WORK REQUIRED >> Rewrite every one of the lines below, swapping "GUI agent" for "interface agent" wherever it occurs and keeping everything else identical.

Items from a dataset >>

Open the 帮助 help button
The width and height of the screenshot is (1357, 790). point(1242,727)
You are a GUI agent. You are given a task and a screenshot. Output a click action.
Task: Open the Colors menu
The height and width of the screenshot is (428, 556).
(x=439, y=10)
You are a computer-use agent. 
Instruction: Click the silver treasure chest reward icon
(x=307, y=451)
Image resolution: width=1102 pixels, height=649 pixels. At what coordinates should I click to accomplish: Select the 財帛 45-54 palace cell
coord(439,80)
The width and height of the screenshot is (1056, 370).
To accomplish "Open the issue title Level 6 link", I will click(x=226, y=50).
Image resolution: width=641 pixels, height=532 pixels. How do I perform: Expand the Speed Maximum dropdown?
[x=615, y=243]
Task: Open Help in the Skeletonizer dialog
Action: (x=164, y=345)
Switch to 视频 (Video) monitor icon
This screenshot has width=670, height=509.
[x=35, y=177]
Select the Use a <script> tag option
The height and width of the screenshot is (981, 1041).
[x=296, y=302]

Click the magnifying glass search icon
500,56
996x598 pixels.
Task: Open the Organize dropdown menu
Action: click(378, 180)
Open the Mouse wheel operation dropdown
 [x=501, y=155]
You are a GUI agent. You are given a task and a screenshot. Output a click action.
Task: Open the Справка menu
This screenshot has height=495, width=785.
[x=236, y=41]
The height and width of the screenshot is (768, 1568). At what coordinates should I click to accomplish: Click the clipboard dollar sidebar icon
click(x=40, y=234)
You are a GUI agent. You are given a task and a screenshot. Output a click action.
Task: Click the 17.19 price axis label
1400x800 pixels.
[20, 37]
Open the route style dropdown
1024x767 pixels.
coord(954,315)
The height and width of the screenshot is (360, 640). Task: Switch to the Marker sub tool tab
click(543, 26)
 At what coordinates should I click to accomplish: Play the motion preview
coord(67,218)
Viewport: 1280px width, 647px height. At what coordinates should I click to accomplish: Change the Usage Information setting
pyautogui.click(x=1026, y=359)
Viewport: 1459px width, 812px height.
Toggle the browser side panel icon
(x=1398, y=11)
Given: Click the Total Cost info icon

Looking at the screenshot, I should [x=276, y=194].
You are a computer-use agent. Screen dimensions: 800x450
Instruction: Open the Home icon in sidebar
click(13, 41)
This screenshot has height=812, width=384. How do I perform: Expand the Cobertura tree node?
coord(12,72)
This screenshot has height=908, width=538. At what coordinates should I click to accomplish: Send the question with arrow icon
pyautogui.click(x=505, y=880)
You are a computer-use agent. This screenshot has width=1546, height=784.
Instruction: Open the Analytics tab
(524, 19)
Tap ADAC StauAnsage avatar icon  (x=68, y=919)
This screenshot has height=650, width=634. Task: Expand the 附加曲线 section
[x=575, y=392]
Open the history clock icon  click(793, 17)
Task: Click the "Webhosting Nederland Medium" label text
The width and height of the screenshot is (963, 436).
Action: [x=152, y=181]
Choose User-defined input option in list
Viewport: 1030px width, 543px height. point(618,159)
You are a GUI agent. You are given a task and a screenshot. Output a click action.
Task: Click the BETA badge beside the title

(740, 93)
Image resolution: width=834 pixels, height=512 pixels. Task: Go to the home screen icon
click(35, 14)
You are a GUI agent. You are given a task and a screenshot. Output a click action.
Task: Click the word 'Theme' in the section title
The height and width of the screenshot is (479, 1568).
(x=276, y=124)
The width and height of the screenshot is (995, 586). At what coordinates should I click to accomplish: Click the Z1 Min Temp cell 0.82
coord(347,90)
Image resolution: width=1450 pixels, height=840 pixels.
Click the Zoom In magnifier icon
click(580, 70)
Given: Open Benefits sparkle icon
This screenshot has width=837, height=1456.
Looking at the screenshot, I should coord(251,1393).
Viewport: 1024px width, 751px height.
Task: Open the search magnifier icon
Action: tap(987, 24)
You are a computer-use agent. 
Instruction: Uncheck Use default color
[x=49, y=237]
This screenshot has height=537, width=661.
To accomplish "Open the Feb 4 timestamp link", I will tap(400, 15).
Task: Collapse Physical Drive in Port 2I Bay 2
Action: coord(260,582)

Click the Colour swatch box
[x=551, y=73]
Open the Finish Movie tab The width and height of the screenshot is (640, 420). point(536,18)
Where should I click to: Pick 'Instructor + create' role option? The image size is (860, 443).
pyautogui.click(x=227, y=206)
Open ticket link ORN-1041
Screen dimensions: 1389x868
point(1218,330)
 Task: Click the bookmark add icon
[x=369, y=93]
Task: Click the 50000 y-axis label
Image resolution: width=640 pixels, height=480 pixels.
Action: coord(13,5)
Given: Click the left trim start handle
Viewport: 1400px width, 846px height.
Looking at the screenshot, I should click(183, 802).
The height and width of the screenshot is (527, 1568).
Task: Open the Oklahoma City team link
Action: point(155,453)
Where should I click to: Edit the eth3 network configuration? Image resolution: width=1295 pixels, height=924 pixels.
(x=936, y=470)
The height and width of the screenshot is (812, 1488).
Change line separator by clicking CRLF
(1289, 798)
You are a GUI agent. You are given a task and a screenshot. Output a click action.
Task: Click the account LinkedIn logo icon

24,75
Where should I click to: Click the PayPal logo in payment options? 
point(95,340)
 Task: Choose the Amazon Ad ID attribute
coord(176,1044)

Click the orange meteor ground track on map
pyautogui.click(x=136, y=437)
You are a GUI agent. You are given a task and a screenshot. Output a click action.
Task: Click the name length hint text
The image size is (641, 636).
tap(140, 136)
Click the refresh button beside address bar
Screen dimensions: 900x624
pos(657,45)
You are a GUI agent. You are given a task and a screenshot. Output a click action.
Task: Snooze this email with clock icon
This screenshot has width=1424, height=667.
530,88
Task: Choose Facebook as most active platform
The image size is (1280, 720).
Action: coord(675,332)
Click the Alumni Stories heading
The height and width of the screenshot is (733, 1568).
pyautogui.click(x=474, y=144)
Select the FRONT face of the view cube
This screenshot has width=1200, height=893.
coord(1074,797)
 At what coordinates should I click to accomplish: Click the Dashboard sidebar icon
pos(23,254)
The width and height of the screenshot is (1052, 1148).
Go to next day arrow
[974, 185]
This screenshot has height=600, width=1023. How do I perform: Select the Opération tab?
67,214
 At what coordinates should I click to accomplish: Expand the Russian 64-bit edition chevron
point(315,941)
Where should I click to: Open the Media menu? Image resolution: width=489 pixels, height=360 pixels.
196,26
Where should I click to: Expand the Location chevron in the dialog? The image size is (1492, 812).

WRITTEN SOLUTION >>
Open the 帮助 help button
The width and height of the screenshot is (1357, 790). point(1242,727)
You are a interface agent. You are given a task and a screenshot. Output a click action.
Task: Open the Colors menu
The height and width of the screenshot is (428, 556).
(x=439, y=10)
You are a computer-use agent. 
Instruction: Click the silver treasure chest reward icon
(x=307, y=451)
Image resolution: width=1102 pixels, height=649 pixels. At what coordinates should I click to accomplish: Select the 財帛 45-54 palace cell
coord(439,80)
The width and height of the screenshot is (1056, 370).
To accomplish "Open the issue title Level 6 link", I will click(x=226, y=50).
Image resolution: width=641 pixels, height=532 pixels. How do I perform: Expand the Speed Maximum dropdown?
[x=615, y=243]
Task: Open Help in the Skeletonizer dialog
Action: (x=164, y=345)
Switch to 视频 (Video) monitor icon
This screenshot has width=670, height=509.
[x=35, y=177]
Select the Use a <script> tag option
The height and width of the screenshot is (981, 1041).
[x=296, y=302]

Click the magnifying glass search icon
500,56
996x598 pixels.
Task: Open the Organize dropdown menu
Action: click(378, 180)
Open the Mouse wheel operation dropdown
 [x=501, y=155]
You are a interface agent. You are given a task and a screenshot. Output a click action.
Task: Open the Справка menu
This screenshot has height=495, width=785.
[x=236, y=41]
The height and width of the screenshot is (768, 1568). At what coordinates should I click to accomplish: Click the clipboard dollar sidebar icon
click(x=40, y=234)
You are a interface agent. You are given a task and a screenshot. Output a click action.
Task: Click the 17.19 price axis label
1400x800 pixels.
[20, 37]
Open the route style dropdown
1024x767 pixels.
coord(954,315)
The height and width of the screenshot is (360, 640). Task: Switch to the Marker sub tool tab
click(543, 26)
 At what coordinates should I click to accomplish: Play the motion preview
coord(67,218)
Viewport: 1280px width, 647px height. At what coordinates should I click to accomplish: Change the Usage Information setting
pyautogui.click(x=1026, y=359)
Viewport: 1459px width, 812px height.
Toggle the browser side panel icon
(x=1398, y=11)
Given: Click the Total Cost info icon

Looking at the screenshot, I should [x=276, y=194].
You are a computer-use agent. Screen dimensions: 800x450
Instruction: Open the Home icon in sidebar
click(13, 41)
This screenshot has height=812, width=384. How do I perform: Expand the Cobertura tree node?
coord(12,72)
This screenshot has height=908, width=538. At what coordinates should I click to accomplish: Send the question with arrow icon
pyautogui.click(x=505, y=880)
You are a computer-use agent. This screenshot has width=1546, height=784.
Instruction: Open the Analytics tab
(524, 19)
Tap ADAC StauAnsage avatar icon  (x=68, y=919)
This screenshot has height=650, width=634. Task: Expand the 附加曲线 section
[x=575, y=392]
Open the history clock icon  click(793, 17)
Task: Click the "Webhosting Nederland Medium" label text
The width and height of the screenshot is (963, 436).
Action: [x=152, y=181]
Choose User-defined input option in list
Viewport: 1030px width, 543px height. point(618,159)
You are a interface agent. You are given a task and a screenshot. Output a click action.
Task: Click the BETA badge beside the title

(740, 93)
Image resolution: width=834 pixels, height=512 pixels. Task: Go to the home screen icon
click(35, 14)
You are a interface agent. You are given a task and a screenshot. Output a click action.
Task: Click the word 'Theme' in the section title
The height and width of the screenshot is (479, 1568).
(x=276, y=124)
The width and height of the screenshot is (995, 586). At what coordinates should I click to accomplish: Click the Z1 Min Temp cell 0.82
coord(347,90)
Image resolution: width=1450 pixels, height=840 pixels.
Click the Zoom In magnifier icon
click(580, 70)
Given: Open Benefits sparkle icon
This screenshot has width=837, height=1456.
Looking at the screenshot, I should coord(251,1393).
Viewport: 1024px width, 751px height.
Task: Open the search magnifier icon
Action: tap(987, 24)
You are a computer-use agent. 
Instruction: Uncheck Use default color
[x=49, y=237]
This screenshot has height=537, width=661.
To accomplish "Open the Feb 4 timestamp link", I will tap(400, 15).
Task: Collapse Physical Drive in Port 2I Bay 2
Action: coord(260,582)

Click the Colour swatch box
[x=551, y=73]
Open the Finish Movie tab The width and height of the screenshot is (640, 420). point(536,18)
Where should I click to: Pick 'Instructor + create' role option? The image size is (860, 443).
pyautogui.click(x=227, y=206)
Open ticket link ORN-1041
Screen dimensions: 1389x868
point(1218,330)
 Task: Click the bookmark add icon
[x=369, y=93]
Task: Click the 50000 y-axis label
Image resolution: width=640 pixels, height=480 pixels.
Action: coord(13,5)
Given: Click the left trim start handle
Viewport: 1400px width, 846px height.
Looking at the screenshot, I should click(183, 802).
The height and width of the screenshot is (527, 1568).
Task: Open the Oklahoma City team link
Action: point(155,453)
Where should I click to: Edit the eth3 network configuration? Image resolution: width=1295 pixels, height=924 pixels.
(x=936, y=470)
The height and width of the screenshot is (812, 1488).
Change line separator by clicking CRLF
(1289, 798)
You are a interface agent. You are given a task and a screenshot. Output a click action.
Task: Click the account LinkedIn logo icon

24,75
Where should I click to: Click the PayPal logo in payment options? 
point(95,340)
 Task: Choose the Amazon Ad ID attribute
coord(176,1044)

Click the orange meteor ground track on map
pyautogui.click(x=136, y=437)
You are a interface agent. You are given a task and a screenshot. Output a click action.
Task: Click the name length hint text
The image size is (641, 636).
tap(140, 136)
Click the refresh button beside address bar
Screen dimensions: 900x624
pos(657,45)
You are a interface agent. You are given a task and a screenshot. Output a click action.
Task: Snooze this email with clock icon
This screenshot has width=1424, height=667.
530,88
Task: Choose Facebook as most active platform
The image size is (1280, 720).
Action: coord(675,332)
Click the Alumni Stories heading
The height and width of the screenshot is (733, 1568).
pyautogui.click(x=474, y=144)
Select the FRONT face of the view cube
This screenshot has width=1200, height=893.
coord(1074,797)
 At what coordinates should I click to accomplish: Click the Dashboard sidebar icon
pos(23,254)
The width and height of the screenshot is (1052, 1148).
Go to next day arrow
[974, 185]
This screenshot has height=600, width=1023. How do I perform: Select the Opération tab?
67,214
 At what coordinates should I click to accomplish: Expand the Russian 64-bit edition chevron
point(315,941)
Where should I click to: Open the Media menu? Image resolution: width=489 pixels, height=360 pixels.
196,26
Where should I click to: Expand the Location chevron in the dialog? The image size is (1492, 812).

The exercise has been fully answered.